You've got to answer these questions honestly and if you go ahead, be prepared for the consequences. The saying is no pain, no gain, and only you know if the risk of the pain is worth the potential of some kind of reward.

Celia24 · 28/01/2024 19:40

@martinisforeveryone all good questions

I joked about therapy earlier in the thread - maybe I should do that first.

I also wouldn't speak to my aunt without speaking to him and asking how he'd feel about it.

OP posts:
martinisforeveryone · 28/01/2024 19:46

It may well help you work out your thoughts, talking one to one. Remember if you do go ahead, what's said is always said and can't be unsaid. Take your time.

MyselfYouselfMeYou · 28/01/2024 19:48

Is she wealthy? If you got in contact might people wonder if you are doing it to get in on any inheritance? I know someone who successfully did that. It was an unpleasant racist and sexist Uncle and I could never understand why this person hosted him so regularly until he died.

- _Your tasks_
1/ From the forum thread excerpt, reproduce the passage starting at "Is she wealthy?" and ending at "until he died.".
2/ List every username shown in a post header in the forum thread excerpt.

- _Data provided_
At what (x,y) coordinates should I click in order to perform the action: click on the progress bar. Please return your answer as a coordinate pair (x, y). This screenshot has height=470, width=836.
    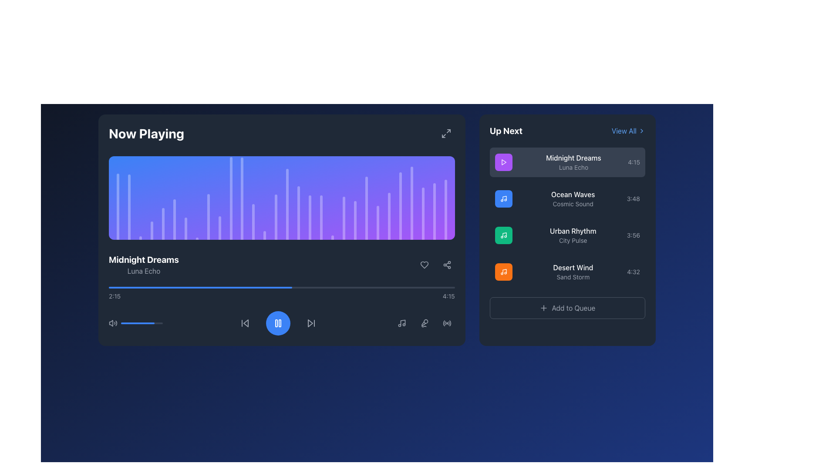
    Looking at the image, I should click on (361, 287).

- _Responses_
1/
Is she wealthy? If you got in contact might people wonder if you are doing it to get in on any inheritance? I know someone who successfully did that. It was an unpleasant racist and sexist Uncle and I could never understand why this person hosted him so regularly until he died.

2/
Celia24
martinisforeveryone
MyselfYouselfMeYou